Muitos eventos esportivos realizados no verão ajustam seus horários de início para o início da manhã ou tarde da noite para minimizar o risco de doenças relacionadas ao calor, incluindo maratonas nas Olimpíadas ou campeonatos mundiais de atletismo. No entanto, partidas matinais são raras no futebol, onde a programação dos jogos da Copa do Mundo costuma ser definida com o público da TV europeia em mente.
Seria difícil para a FIFA evitar o início das partidas da Copa do Mundo durante o dia, dada a agenda lotada de jogos, já que o número de equipes participantes aumentará de 32 para 48 em 2026.
Repensar o calendárioO calor se torna um problema principalmente quando a Copa do Mundo é realizada no Hemisfério Norte, porque junho e julho são meses de inverno no Hemisfério Sul.
A FIFA manteve seu calendário tradicional de junho a julho para a Copa do Mundo masculina, exceto em 2022, quando transferiu o torneio para novembro e dezembro para evitar o calor do verão no Catar. Algo semelhante é esperado quando a vizinha Arábia Saudita sediar o torneio em 2034.
No entanto, mover a Copa do Mundo para outra época do ano é complicado porque significa que as poderosas ligas de futebol da Europa terão que interromper suas temporadas, afetando tanto as ligas nacionais quanto a Liga dos Campeões.

- UTILIZANDO AS INFORMAÇÕES:
**a.** Com base no trecho, responda às perguntas abaixo.
(i) Para quantas equipes aumentará o número de participantes da Copa do Mundo em 2026?
(ii) Para quais meses a FIFA transferiu a Copa do Mundo masculina de 2022?
(iii) Qual país, vizinho do Catar, deverá sediar o torneio em 2034?
**b.** Indique se cada afirmação abaixo está de acordo com o trecho, citando as palavras dele que decidem a resposta.
(i) Partidas disputadas pela manhã são frequentes no futebol.
(ii) Em 2022, a FIFA alterou a data da Copa do Mundo para evitar o calor do verão no Catar.
(iii) Mudar a época da Copa do Mundo obrigaria as ligas de futebol da Europa a interromper suas temporadas.

- DADOS FORNECIDOS:

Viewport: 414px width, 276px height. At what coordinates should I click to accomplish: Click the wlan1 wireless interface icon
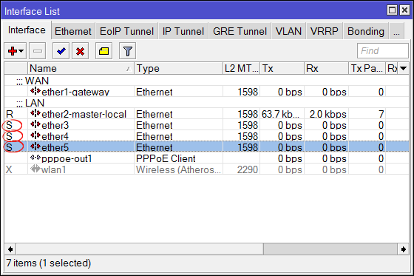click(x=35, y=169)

--

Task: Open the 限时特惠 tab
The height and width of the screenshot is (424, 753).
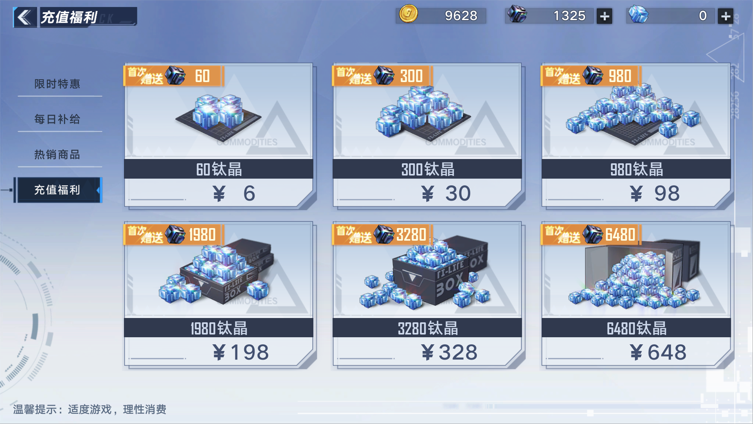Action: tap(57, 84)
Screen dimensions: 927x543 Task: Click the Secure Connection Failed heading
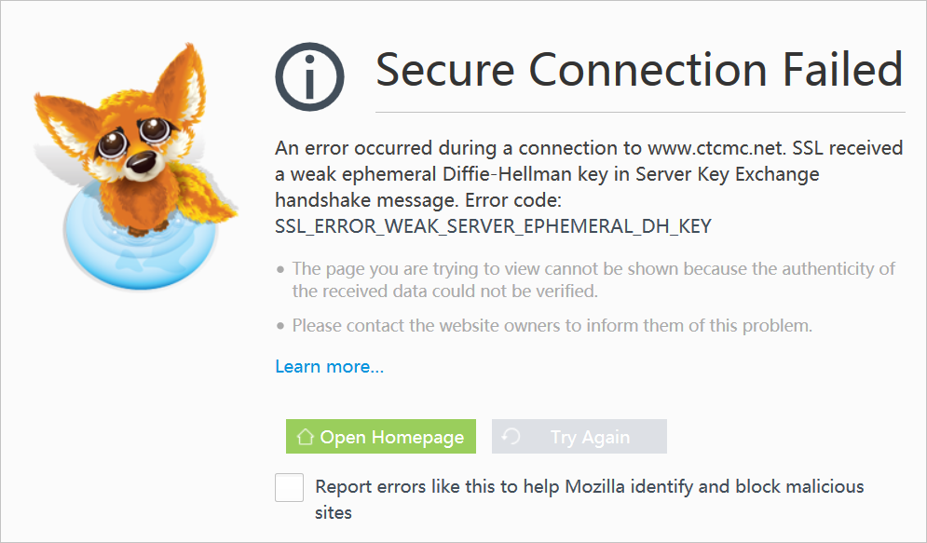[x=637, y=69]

...

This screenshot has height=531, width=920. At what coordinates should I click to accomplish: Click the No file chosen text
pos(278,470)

- SUAS RESPOSTAS:
**a.**
(i) 48 equipes.
(ii) Novembro e dezembro.
(iii) A Arábia Saudita.

**b.**
(i) Não: "partidas matinais são raras no futebol".
(ii) Sim: "transferiu o torneio para novembro e dezembro para evitar o calor do verão no Catar".
(iii) Sim: "as poderosas ligas de futebol da Europa terão que interromper suas temporadas".